Inside TDV - The Data Vault Blog
Data Protection More Secure Than Alcatraz?
Well, I am back from the Data Protection Association (DPA) Conference in Oakland. DPA is made up of members of the offsite media vaulting and data protection industry. This year’s conference covered a number of industry topics, including updates on regulations such as HIPAA and PCI. We also went through a facilitated workshop that hit focused on increased customer relations and determining the most vital operating metrics in our industry. This is one of the smaller conferences that The Data Vault participates in but the intimate setting facilitated great discussion and idea sharing.
The conference itself was both educational and entertaining, not always an easy task when covering data storage. Part of the credit has to go to the venue, as I had never been to the Bay area and was fortunate to get a firsthand look at a number of places I had only seen on television. We visited Fisherman’s Wharf, rode the cable cars, and walked on the Golden Gate Bridge. The lone exception to my sightseeing wish list was Alcatraz, which was closed due to the government shutdown.
Speaking of Alcatraz, a lot of conversation was directed at the security features of today’s service provider’s vaults. This is an area of major advancement over the years and today’s media vaults security standards rival that of a maximum security prison. It is now common for vaults to be equipped with reinforced concrete walls, surveillance cameras running 24/7/365 and extensive sign in procedures for visitors. While these are great features for the safekeeping of media at rest, they do not focus on the biggest risk: media in transit.

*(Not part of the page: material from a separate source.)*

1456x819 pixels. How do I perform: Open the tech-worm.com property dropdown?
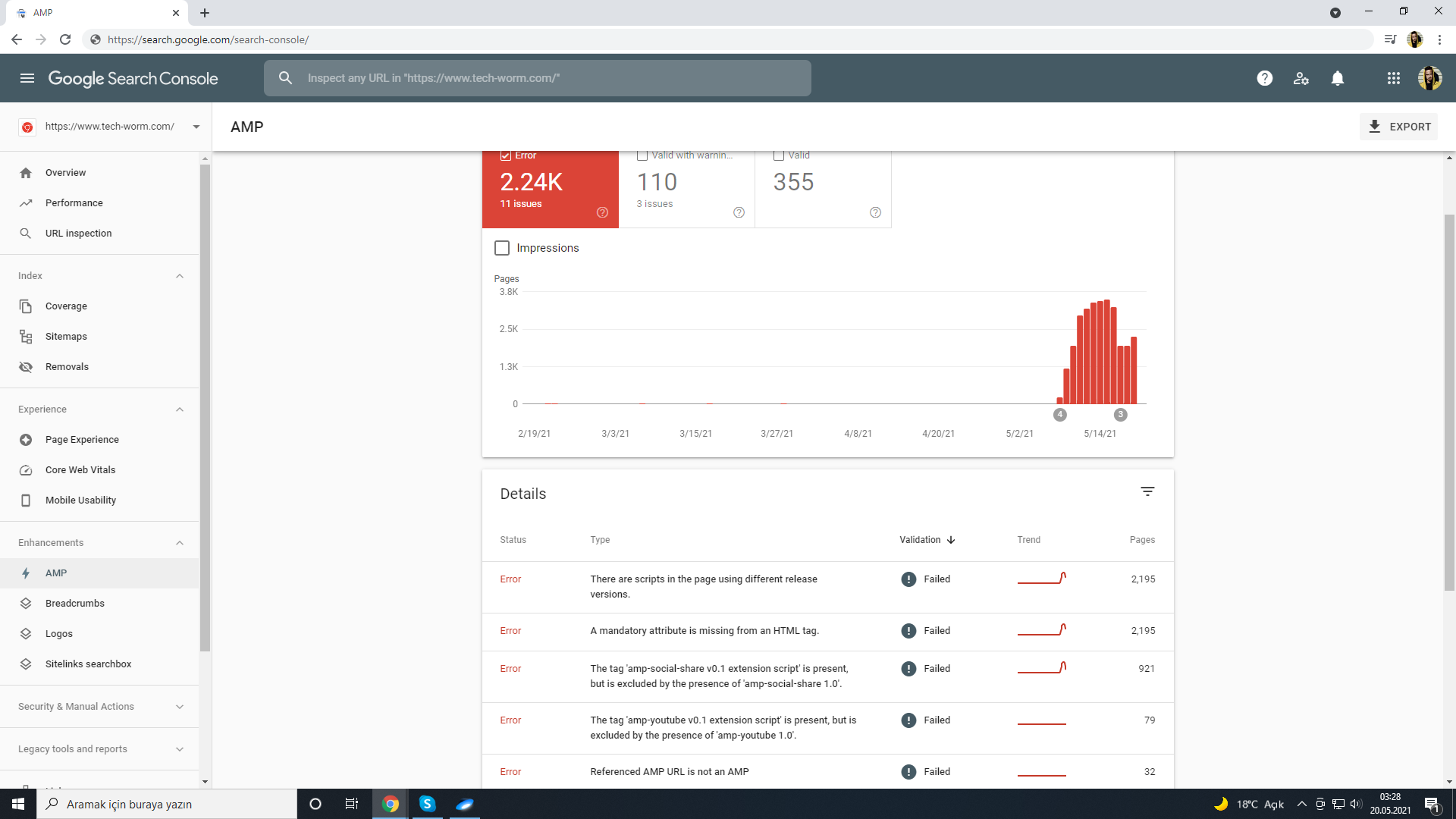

DPA members agreed that media being transported to and from a company to their respective service provider is the biggest risk in the media storage process. Safeguards are a necessity from both the customer and the service provider. The single most important thing a company can do is to encrypt their backup tapes. Today’s technology makes encryptions faster and cheaper than in the past and is vital to ensuring that data is protected in the event that these tapes get into the wrong hands.
Encryption is a main component of breach protection in many federal regulations, including HIPAA HITECH. DPA attendees swapped “best practice” scenarios including locked containers and driver scanning features. One member jokingly brought up transporting tapes in an armored car (The Data Vault offers this feature, by the way).
At the end of the day we can always look at the latest and greatest vault enhancements, and as quality service providers we should, but we must not lose sight on looking at the bigger risk of safeguarding the media in their most vulnerable state.